Himachal Pradesh Public Service Commission

Constitutional body overview
- Formed: 8 April 1971; 55 years ago
- Jurisdiction: Government of Himachal Pradesh
- Headquarters: Circular Road, Nigam Vihar, Chotta Shimla, Shimla, Himachal Pradesh
- Constitutional body executive: Capt. Rameshwar Singh Thakur, IPS (Retd.), (Chairman) Devinder Kumar Rattan, IAS (Secretary);
- Website: hppsc.hp.gov.in

= Himachal Pradesh Public Service Commission =

Indian state government agency

The Himachal Pradesh Public Service Commission (HPPSC) is a government agency of the state of Himachal Pradesh, India, established on 8 April 1971 under the provisions of the Constitution of India.

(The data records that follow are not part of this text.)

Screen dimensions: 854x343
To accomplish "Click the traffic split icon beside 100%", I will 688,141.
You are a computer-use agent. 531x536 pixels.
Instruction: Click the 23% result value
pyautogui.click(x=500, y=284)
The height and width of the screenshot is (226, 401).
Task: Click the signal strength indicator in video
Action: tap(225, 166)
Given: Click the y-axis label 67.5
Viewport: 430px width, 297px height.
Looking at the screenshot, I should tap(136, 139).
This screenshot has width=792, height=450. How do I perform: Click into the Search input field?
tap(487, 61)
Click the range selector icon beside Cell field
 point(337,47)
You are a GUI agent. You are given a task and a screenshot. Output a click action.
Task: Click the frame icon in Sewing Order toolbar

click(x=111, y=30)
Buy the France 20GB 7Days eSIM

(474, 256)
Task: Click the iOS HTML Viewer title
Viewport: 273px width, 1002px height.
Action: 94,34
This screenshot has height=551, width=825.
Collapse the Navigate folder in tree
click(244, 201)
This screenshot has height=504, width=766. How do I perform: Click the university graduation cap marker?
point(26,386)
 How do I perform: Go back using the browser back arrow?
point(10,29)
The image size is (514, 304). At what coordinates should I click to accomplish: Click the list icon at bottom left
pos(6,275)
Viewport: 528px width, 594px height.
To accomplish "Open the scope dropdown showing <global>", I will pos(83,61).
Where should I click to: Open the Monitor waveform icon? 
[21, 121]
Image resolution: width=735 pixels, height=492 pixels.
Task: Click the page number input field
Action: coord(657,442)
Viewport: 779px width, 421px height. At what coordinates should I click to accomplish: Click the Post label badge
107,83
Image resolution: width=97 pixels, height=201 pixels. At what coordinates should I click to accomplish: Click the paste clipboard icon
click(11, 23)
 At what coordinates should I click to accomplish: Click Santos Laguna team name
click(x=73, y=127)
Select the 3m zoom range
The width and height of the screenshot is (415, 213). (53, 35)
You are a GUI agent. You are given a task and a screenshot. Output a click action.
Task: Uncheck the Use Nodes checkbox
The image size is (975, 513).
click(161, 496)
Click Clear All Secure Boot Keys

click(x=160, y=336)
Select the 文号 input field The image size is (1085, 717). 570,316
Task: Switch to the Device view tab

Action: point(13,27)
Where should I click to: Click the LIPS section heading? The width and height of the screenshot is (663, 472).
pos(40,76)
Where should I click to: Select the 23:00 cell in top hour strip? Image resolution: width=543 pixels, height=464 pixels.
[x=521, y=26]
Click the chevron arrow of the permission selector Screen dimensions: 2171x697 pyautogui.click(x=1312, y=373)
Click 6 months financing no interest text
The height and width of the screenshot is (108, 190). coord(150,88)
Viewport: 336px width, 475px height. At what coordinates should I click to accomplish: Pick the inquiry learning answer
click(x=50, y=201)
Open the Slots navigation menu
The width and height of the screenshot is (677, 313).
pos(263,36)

It is responsible for the recruitment of candidates for various government jobs under the Government of Himachal Pradesh through competitive examinations.

==History==
The foundation of HPPSC is rooted in a November 1 , 1966 request by the state governor to the President of India to establish a recruiting body for the Himachal Pradesh state. It was originally established under the provisions of Act, 318 of Constitution of India which authorized the state government to form state public service commission.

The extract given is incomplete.